Try it:
Reproduce the data exactly, leaving nothing out.

Provided entries:
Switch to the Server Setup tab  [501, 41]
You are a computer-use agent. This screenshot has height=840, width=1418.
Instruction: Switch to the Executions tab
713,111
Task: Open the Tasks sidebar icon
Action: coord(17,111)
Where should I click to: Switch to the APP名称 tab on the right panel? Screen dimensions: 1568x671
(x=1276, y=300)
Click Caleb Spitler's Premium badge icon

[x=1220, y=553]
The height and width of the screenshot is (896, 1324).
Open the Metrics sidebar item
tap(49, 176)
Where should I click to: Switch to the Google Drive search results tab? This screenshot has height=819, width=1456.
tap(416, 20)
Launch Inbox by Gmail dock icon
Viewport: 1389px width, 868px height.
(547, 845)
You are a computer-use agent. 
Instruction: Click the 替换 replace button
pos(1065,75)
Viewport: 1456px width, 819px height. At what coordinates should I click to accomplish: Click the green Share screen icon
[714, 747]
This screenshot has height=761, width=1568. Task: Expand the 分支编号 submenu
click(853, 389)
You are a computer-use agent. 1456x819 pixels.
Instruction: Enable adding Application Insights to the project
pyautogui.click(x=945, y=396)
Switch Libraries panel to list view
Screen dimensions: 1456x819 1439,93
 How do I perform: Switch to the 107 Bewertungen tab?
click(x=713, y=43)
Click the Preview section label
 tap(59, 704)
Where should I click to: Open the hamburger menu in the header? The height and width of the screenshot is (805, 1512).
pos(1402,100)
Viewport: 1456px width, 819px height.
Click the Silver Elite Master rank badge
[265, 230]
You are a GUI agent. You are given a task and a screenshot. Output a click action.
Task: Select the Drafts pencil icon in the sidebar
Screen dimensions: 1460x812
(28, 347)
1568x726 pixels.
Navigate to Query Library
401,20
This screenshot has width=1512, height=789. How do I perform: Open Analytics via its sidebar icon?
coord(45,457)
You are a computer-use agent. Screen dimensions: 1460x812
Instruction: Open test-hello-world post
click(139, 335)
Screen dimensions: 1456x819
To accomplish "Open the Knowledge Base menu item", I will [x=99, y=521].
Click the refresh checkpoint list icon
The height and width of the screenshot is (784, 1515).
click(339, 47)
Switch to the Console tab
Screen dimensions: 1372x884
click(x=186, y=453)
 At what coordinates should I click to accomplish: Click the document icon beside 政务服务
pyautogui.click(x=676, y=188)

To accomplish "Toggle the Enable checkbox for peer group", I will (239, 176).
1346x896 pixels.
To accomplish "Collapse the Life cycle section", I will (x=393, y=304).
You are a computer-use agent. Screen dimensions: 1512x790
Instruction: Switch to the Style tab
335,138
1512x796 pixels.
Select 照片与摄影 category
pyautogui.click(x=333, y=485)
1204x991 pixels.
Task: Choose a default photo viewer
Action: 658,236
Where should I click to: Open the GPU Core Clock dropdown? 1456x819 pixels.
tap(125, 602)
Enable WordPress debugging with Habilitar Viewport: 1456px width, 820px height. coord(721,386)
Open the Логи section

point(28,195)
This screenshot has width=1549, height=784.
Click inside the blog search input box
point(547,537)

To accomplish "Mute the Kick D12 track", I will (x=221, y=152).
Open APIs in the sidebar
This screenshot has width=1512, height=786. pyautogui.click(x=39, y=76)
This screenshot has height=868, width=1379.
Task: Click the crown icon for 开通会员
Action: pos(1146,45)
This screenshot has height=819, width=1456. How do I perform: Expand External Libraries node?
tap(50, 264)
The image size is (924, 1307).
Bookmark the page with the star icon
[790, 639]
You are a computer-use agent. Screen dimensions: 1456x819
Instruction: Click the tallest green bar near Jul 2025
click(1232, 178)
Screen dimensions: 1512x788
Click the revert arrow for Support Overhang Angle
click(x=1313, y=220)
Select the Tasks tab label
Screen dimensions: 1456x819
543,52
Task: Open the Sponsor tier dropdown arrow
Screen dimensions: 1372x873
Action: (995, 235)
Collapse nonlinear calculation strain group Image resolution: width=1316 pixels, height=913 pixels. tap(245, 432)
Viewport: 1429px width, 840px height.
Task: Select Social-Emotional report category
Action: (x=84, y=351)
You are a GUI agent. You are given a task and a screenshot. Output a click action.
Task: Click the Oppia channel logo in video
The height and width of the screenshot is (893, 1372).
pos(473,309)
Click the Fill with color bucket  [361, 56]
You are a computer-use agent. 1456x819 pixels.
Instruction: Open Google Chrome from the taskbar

Response to the exercise:
Switch to the Server Setup tab  [501, 41]
You are a computer-use agent. This screenshot has height=840, width=1418.
Instruction: Switch to the Executions tab
713,111
Task: Open the Tasks sidebar icon
Action: coord(17,111)
Where should I click to: Switch to the APP名称 tab on the right panel? Screen dimensions: 1568x671
(x=1276, y=300)
Click Caleb Spitler's Premium badge icon

[x=1220, y=553]
The height and width of the screenshot is (896, 1324).
Open the Metrics sidebar item
tap(49, 176)
Where should I click to: Switch to the Google Drive search results tab? This screenshot has height=819, width=1456.
tap(416, 20)
Launch Inbox by Gmail dock icon
Viewport: 1389px width, 868px height.
(547, 845)
You are a computer-use agent. 
Instruction: Click the 替换 replace button
pos(1065,75)
Viewport: 1456px width, 819px height. At what coordinates should I click to accomplish: Click the green Share screen icon
[714, 747]
This screenshot has height=761, width=1568. Task: Expand the 分支编号 submenu
click(853, 389)
You are a computer-use agent. 1456x819 pixels.
Instruction: Enable adding Application Insights to the project
pyautogui.click(x=945, y=396)
Switch Libraries panel to list view
Screen dimensions: 1456x819 1439,93
 How do I perform: Switch to the 107 Bewertungen tab?
click(x=713, y=43)
Click the Preview section label
 tap(59, 704)
Where should I click to: Open the hamburger menu in the header? The height and width of the screenshot is (805, 1512).
pos(1402,100)
Viewport: 1456px width, 819px height.
Click the Silver Elite Master rank badge
[265, 230]
You are a GUI agent. You are given a task and a screenshot. Output a click action.
Task: Select the Drafts pencil icon in the sidebar
Screen dimensions: 1460x812
(28, 347)
1568x726 pixels.
Navigate to Query Library
401,20
This screenshot has width=1512, height=789. How do I perform: Open Analytics via its sidebar icon?
coord(45,457)
You are a computer-use agent. Screen dimensions: 1460x812
Instruction: Open test-hello-world post
click(139, 335)
Screen dimensions: 1456x819
To accomplish "Open the Knowledge Base menu item", I will [x=99, y=521].
Click the refresh checkpoint list icon
The height and width of the screenshot is (784, 1515).
click(339, 47)
Switch to the Console tab
Screen dimensions: 1372x884
click(x=186, y=453)
 At what coordinates should I click to accomplish: Click the document icon beside 政务服务
pyautogui.click(x=676, y=188)

To accomplish "Toggle the Enable checkbox for peer group", I will (239, 176).
1346x896 pixels.
To accomplish "Collapse the Life cycle section", I will (x=393, y=304).
You are a computer-use agent. Screen dimensions: 1512x790
Instruction: Switch to the Style tab
335,138
1512x796 pixels.
Select 照片与摄影 category
pyautogui.click(x=333, y=485)
1204x991 pixels.
Task: Choose a default photo viewer
Action: 658,236
Where should I click to: Open the GPU Core Clock dropdown? 1456x819 pixels.
tap(125, 602)
Enable WordPress debugging with Habilitar Viewport: 1456px width, 820px height. coord(721,386)
Open the Логи section

point(28,195)
This screenshot has width=1549, height=784.
Click inside the blog search input box
point(547,537)

To accomplish "Mute the Kick D12 track", I will (x=221, y=152).
Open APIs in the sidebar
This screenshot has width=1512, height=786. pyautogui.click(x=39, y=76)
This screenshot has height=868, width=1379.
Task: Click the crown icon for 开通会员
Action: pos(1146,45)
This screenshot has height=819, width=1456. How do I perform: Expand External Libraries node?
tap(50, 264)
The image size is (924, 1307).
Bookmark the page with the star icon
[790, 639]
You are a computer-use agent. Screen dimensions: 1456x819
Instruction: Click the tallest green bar near Jul 2025
click(1232, 178)
Screen dimensions: 1512x788
Click the revert arrow for Support Overhang Angle
click(x=1313, y=220)
Select the Tasks tab label
Screen dimensions: 1456x819
543,52
Task: Open the Sponsor tier dropdown arrow
Screen dimensions: 1372x873
Action: (995, 235)
Collapse nonlinear calculation strain group Image resolution: width=1316 pixels, height=913 pixels. tap(245, 432)
Viewport: 1429px width, 840px height.
Task: Select Social-Emotional report category
Action: (x=84, y=351)
You are a GUI agent. You are given a task and a screenshot. Output a click action.
Task: Click the Oppia channel logo in video
The height and width of the screenshot is (893, 1372).
pos(473,309)
Click the Fill with color bucket  [361, 56]
You are a computer-use agent. 1456x819 pixels.
Instruction: Open Google Chrome from the taskbar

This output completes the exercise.